## [WRITTEN EXERCISE]
Reproduce word for word the passage of the forum thread on photons and electromagnetic waves that starts with the words containing "probabilityof a photon" and ends with "no photons needed...".

## [SELECTION]
## begin

You report that in the video it is stated that an electromagnetic wave is "a chain reaction of electric and magnetic fields creating each other so the chain of wave moves forward." I disagree with this view. There is just one wave, that of the vector potential or more generally of the four potential. The electric and magnetic fields are just derivatives of the vector potential and do not "create each other".

Rejecting this explanation we then arrive at your deeper question: "What is the relation between electromagnetic wave and photon?"

Until a few years ago I shared the opinion of Willis Lamb, that the photon is a fictive particle. I finally changed my mind because such an explanation cannot account for low intensity diffraction experiments. Indeed, how can a single atom or molecule absorb a wave that is much larger that it? Note that I don't intend to fork off a discussion on this here but want to give my interpretation. This is that the vector potential describes the

probabilityof a photon being absorbed, just like the Schrödinger and Dirac wave functions do for an electron. Indeed the Maxwell equations in vacuum can be written as a wave equation that closely resembles the Klein-Gordon equation. This interpretation implies that the photon indeed exists as a particle, much smaller than an atom and at least as small as a nucleon.## @hyportnex 2018-11-08 15:55:22

"how can a single atom or molecule absorb a wave that is much larger that it? ", the same question can be asked how can an electrically small antenna ($"dimension"<< \lambda$), say, a Hertz dipole absorb an essentially infinite plane wave. It can, I have seen it; all waves all the way down, no photons needed...

## end

## [INFORMATION SHOWN]
## begin

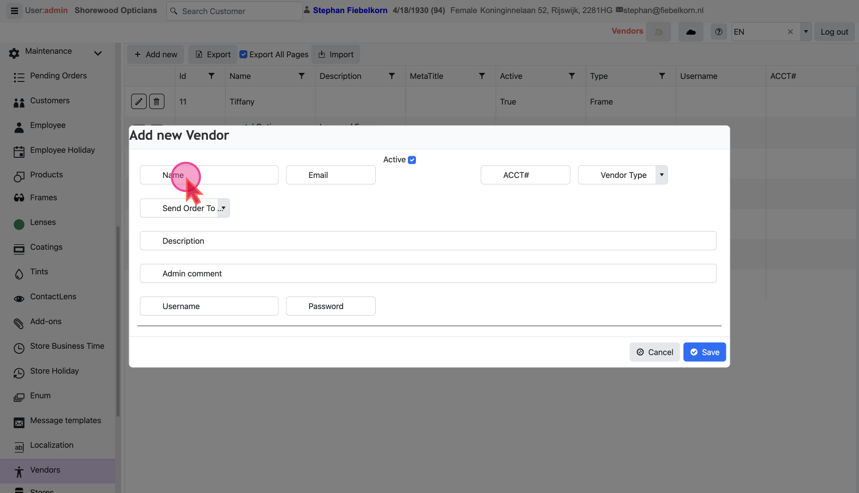Click the Description input field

## end

## [THE ANSWER]
probabilityof a photon being absorbed, just like the Schrödinger and Dirac wave functions do for an electron. Indeed the Maxwell equations in vacuum can be written as a wave equation that closely resembles the Klein-Gordon equation. This interpretation implies that the photon indeed exists as a particle, much smaller than an atom and at least as small as a nucleon.## @hyportnex 2018-11-08 15:55:22

"how can a single atom or molecule absorb a wave that is much larger that it? ", the same question can be asked how can an electrically small antenna ($"dimension"<< \lambda$), say, a Hertz dipole absorb an essentially infinite plane wave. It can, I have seen it; all waves all the way down, no photons needed...